Ein Blick durch ein kleines Loch in der Wand kann manchmal eine ganze Welt eröffnen, von der man nichts geahnt hat und die einen nicht mehr loslässt. Ist es möglich, die Atmosphäre eines Ortes, seine Geschichte und zugleich Zeitlosigkeit in einem Kunstwerk einzufangen?
Mit ATÖLYE präsentiert der Kunstverein Wiesbaden die erste institutionelle Einzelausstellung von Sophia Pompéry in Deutschland. Ihre Arbeiten, die sich durch die Medien Video, Fotografie, Objekt und Installation bewegen, greifen oftmals diffuse Stimmungen und Situationen auf und spielen mit verschlüsselten Motiven, die nach eingehender Betrachtung überraschende Pointen aufweisen. Unter Einbindung physikalischer Gesetzmäßigkeiten evoziert sie ungewöhnliche Perspektiven auf Alltägliches und bringt poetische Prozesse in Gang. Anlässlich eines Aufenthaltsstipendiums, das Sophia Pompéry 2012 nach Istanbul führte, realisierte sie eine Reihe neuer Arbeiten, die eng mit dem Ort der Erfahrung verknüpft sind und im Kunstverein zur Reflexion über Raum und Zeit einladen.

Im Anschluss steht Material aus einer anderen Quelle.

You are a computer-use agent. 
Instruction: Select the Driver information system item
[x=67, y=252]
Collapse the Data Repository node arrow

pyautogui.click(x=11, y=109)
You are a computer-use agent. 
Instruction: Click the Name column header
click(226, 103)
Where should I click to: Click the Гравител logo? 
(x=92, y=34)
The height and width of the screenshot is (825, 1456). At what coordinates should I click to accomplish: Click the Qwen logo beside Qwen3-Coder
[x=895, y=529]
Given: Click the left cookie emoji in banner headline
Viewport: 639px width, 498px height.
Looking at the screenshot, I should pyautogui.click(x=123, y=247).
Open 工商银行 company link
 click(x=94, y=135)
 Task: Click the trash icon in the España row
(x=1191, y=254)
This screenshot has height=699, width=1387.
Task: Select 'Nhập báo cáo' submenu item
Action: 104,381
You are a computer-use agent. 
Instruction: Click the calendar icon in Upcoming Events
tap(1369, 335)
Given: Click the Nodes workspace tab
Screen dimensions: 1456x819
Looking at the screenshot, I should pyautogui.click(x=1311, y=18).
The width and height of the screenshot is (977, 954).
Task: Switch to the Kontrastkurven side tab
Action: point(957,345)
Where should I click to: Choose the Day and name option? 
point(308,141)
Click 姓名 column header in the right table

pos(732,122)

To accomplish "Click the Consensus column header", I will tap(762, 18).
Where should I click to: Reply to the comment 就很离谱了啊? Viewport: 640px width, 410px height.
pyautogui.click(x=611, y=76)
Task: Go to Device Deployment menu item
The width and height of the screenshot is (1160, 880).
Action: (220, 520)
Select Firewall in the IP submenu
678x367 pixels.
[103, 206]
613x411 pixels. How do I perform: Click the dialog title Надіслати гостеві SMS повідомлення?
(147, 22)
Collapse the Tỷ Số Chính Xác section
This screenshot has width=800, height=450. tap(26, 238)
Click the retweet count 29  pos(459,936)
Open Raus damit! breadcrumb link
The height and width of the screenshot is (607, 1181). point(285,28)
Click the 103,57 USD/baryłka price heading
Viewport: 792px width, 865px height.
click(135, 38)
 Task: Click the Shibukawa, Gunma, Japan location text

Den atmosphärisch dichten Ausstellungsrundgang eröffnet Sophia Pompéry mit einer Serie von Fotografien, deren Motiv – ein Segelschiff auf dem dunstverhangenen Meer – vielfältige metaphorische Assoziationen zulässt, was durch die Offenheit der Situation, in der das Wo und Wohin unbeantwortet bleibt noch verstärkt wird. Ohne geographische Anhaltspunkte sind auch die Bilder WELTEN konzipiert, übermalte Reliefkarten, die den Betrachter zur eigenen Verortung herausfordern. Die Strukturierung von Raum und Zeit folgt den Erkenntnissen der Physik und gewinnt im Alltag Verbindlichkeit durch regulative Normung. Doch wie reagieren, wenn der Richtigkeit von Gewohnheiten und Parametern plötzlich überraschende Abweichungen gegenüberstehen? ZWEI METER und LITTLE ERRORS loten diese Frage aus. Die raumfüllende Videoinstallation ATÖLYE bedient sich – wie auch die Videoarbeit CIRRUSCUMULUS – der Mittel des Trompe-l’oeil. Aufnahmen aus einer armenischen Stuckateur-Werkstatt, die seit Generationen die Verzierungen der Hässerfassaden Istanbuls herstellt, vermischen sich mit den Klängen der Stadt zu einem Ort, der seltsam nah und doch fern zu sein scheint, schön und melancholisch zugleich. Durchbrochen wird der Rundgang immer wieder durch bewegte Porträts Mustafa Kemal Atatürks, der mal streng, mal ironisch lächelnd, auf den Betrachter blickt.
Sophia Pompéry (*1984 in Berlin) studierte von 2002 bis 2009 an der Kunsthochschule Weißensee bei Karin Sander, Eran Schaerf und als Meisterschülerin bei Antje Majewski. Von 2009 bis 2010 nahm sie am „Institut für Raumexperimente“ von Olafur Eliasson an der Universität der Küste, Berlin teil. Ihre Werke wurden in verschiedenen Gruppenausstellungen im In- und Ausland und in Einzelausstellungen gezeigt, u.a. in der Gitte Weise Gallery Berlin (2010), in der Wozownia Gallery im polnischen Torun (2011) und zu letzt bei ARTER Space for Art in Instanbul (2012). 2011 erhielt Sophia Pompéry den Toni und Albrecht Kumm Preis zur Förderung der bildenden Künste. 2012 war sie Stipendiatin des DAAD Kunstprogramms mit einem sechsmonatigen Aufenthalt in Istanbul. Sie lebt und arbeitet in Berlin und Istanbul.